Emma’s hungers may be for clichés but I suspect most of us have shared them at some point. How about ‘Les meilleurs baisers ne vous laissent sur la lèvre qu’une irréalisable envie d’une volupté plus haute.’ ? (The best kisses only leave on your lip an unrealisable desire for a higher voluptuousness.)

Or, if we shun such ‘ordinary’ delights, surely as writers we’ve felt some of the things to which Flaubert alludes. This, too, is from Madame Bovary: ‘…comme si la plénitude de l’âme ne débordait pas quelquefois par les métaphores les plus vides, puisque personne, jamais, ne peut donner l’exacte mesure de ses besoins, ni de ses conceptions, ni de ses douleurs, et que la parole humaine est comme un chaudron fêlé ou nous battons des mélodies à faire danser les ours, quand on voudrait attendrir les étoiles.

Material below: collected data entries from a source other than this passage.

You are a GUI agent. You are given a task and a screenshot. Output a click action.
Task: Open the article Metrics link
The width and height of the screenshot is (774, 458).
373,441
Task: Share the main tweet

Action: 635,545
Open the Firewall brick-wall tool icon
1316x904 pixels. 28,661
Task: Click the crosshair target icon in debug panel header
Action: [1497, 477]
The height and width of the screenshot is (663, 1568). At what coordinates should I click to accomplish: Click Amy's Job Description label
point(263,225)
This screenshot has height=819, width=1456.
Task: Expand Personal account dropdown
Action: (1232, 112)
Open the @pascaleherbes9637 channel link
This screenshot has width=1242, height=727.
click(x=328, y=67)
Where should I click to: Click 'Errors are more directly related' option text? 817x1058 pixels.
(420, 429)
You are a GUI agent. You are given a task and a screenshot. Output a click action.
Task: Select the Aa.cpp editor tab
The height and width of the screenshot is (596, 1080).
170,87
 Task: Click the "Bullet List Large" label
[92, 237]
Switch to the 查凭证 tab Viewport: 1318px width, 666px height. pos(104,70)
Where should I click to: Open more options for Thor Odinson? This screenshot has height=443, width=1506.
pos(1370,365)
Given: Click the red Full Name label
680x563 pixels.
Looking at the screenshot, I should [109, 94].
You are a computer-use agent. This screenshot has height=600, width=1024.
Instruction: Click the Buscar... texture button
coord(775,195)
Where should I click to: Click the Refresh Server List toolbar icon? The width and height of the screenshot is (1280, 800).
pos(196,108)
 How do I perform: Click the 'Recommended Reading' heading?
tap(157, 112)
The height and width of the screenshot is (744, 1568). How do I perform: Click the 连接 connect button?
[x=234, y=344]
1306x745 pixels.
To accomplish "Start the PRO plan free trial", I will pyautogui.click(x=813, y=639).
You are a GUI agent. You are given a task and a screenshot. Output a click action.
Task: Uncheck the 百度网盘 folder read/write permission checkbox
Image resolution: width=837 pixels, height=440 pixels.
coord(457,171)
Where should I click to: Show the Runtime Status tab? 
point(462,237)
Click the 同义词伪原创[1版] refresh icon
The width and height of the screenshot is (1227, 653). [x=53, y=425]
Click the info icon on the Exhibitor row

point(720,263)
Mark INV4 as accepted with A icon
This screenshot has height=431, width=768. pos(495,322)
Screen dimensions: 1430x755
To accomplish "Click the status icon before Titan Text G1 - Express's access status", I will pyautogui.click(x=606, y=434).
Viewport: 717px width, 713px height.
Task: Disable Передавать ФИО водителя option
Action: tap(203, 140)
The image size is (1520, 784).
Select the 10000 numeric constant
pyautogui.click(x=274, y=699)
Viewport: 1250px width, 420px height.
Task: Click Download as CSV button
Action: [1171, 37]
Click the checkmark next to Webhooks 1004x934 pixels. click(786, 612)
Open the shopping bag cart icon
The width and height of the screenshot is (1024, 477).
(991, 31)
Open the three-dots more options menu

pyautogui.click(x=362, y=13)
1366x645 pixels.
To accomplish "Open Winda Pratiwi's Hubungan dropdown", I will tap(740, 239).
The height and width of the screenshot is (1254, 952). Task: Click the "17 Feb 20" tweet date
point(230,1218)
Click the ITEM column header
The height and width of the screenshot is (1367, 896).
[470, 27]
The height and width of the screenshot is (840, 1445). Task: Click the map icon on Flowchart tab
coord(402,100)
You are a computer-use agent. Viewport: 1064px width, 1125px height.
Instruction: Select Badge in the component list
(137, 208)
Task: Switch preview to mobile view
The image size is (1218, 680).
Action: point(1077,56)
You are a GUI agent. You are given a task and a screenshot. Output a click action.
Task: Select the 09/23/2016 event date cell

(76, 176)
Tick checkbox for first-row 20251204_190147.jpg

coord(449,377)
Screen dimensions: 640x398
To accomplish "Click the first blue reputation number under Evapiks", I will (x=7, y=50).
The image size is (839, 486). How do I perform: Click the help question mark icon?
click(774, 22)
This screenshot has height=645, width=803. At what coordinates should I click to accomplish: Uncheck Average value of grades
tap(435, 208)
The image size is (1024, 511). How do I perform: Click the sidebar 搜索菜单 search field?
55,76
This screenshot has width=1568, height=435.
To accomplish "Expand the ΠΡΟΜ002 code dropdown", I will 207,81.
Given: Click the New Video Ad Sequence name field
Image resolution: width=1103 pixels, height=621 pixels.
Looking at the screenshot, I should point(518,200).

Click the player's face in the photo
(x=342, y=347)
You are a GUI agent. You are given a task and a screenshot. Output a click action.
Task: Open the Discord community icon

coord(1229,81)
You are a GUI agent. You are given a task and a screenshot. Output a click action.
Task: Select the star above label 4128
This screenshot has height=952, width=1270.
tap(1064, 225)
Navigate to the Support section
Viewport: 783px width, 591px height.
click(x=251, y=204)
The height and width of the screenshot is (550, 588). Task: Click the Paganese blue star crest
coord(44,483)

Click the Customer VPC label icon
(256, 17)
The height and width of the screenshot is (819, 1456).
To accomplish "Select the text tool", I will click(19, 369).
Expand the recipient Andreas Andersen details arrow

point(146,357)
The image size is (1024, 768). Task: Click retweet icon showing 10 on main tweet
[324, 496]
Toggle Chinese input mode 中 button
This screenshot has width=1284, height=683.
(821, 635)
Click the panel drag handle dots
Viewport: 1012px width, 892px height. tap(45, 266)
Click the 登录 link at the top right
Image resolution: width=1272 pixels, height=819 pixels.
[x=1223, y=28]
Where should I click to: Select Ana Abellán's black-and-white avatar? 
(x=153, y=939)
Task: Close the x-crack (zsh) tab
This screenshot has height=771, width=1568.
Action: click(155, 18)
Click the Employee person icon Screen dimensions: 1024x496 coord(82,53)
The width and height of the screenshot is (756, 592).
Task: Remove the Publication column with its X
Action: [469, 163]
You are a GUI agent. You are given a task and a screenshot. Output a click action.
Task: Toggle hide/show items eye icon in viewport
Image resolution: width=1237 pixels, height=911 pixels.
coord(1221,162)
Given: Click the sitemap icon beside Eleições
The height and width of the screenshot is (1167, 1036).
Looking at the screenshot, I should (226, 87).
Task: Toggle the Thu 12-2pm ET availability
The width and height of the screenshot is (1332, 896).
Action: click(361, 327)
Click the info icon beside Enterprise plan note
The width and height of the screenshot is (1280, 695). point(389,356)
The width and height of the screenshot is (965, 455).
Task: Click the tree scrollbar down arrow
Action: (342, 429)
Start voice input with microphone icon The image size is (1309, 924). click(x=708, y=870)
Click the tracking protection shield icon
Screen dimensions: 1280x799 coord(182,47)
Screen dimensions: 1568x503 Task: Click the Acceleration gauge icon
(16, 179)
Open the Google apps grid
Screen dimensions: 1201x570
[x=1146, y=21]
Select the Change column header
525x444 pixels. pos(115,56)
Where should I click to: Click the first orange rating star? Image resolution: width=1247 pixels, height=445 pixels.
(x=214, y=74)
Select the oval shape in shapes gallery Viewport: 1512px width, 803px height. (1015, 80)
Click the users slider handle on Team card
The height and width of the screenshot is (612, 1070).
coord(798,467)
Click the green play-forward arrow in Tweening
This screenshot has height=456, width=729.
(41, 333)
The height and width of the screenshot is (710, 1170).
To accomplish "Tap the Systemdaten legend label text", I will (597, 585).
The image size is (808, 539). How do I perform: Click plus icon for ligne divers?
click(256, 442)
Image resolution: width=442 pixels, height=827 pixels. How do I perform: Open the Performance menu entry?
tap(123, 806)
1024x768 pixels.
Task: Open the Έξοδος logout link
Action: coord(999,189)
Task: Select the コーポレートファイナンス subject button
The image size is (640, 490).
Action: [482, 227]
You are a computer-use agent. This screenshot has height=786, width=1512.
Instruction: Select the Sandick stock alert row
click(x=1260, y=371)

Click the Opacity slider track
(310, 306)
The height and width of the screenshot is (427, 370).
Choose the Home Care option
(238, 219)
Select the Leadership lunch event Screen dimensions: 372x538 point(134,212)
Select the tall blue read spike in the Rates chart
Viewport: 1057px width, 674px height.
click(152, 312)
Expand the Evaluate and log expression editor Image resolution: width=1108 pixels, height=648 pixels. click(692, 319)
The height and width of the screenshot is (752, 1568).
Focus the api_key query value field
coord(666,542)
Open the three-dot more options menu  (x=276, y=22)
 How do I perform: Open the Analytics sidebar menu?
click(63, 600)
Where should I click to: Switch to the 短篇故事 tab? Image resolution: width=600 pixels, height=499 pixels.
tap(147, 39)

Since I can’t begin to do this justice, I’ll steal from probably the best translation there is, by Lydia Davis: ‘…as if the fullness of the soul did not sometimes overflow in the emptiest of metaphors, since none of us can ever express the exact measure of our needs, or our ideas, or our sorrows, and human speech is like a cracked kettle on which we beat out tunes for bears to dance to, when we long to move the stars to pity’.

And Jan, I’ll sidestep your provocative ‘slapper’ remark. The links are:
http://amzn.to/1H1wAaO (which is Kate Summerscale’s Amazon page where you’ll find Mrs Robinson’s Disgrace but also the excellent The Suspicions of Mr Wicher.
And my own blog is at
http://bill-kirton.co.uk/?page_id=402
Susan Price said…
human speech is like a cracked kettle on which we beat out tunes for bears to dance to, when we long to move the stars to pity’.

Wow!
glitter noir said…
Great post, Bill. I have nothing else to do besides reading books about Rome and Egypt and Caesar while working on my WIP...so now I look forward to hunting the just-perfect translation of a book that didn't work for me. But one you've convinced me I need to re-read.
Bill Kirton said…
I think I understand why many (most?) people don't rate it, Reb. It's by no means a page-turner. But I think that's the point. Turns of phrase like the one which impressed Susan (and which I've trotted out for 50-odd years) need to be absorbed, savoured, not just for what they say but for the stylistic perfection, the balance and rhythm. I used to try to encourage students to dwell on the gaps between the book's major events and set pieces and just absorb the mood, sense of place (internal and external) etc., etc. I must have bored them out of their skulls.
glitter noir said…
I'll keep that in mind, Bill. I don't always need page-turning prose. Read and loved most of Nabokov, savoring the style just as you suggested. Maybe I'm readier for Madame now. Then again, I may always prefer Vlad as phrase impaler.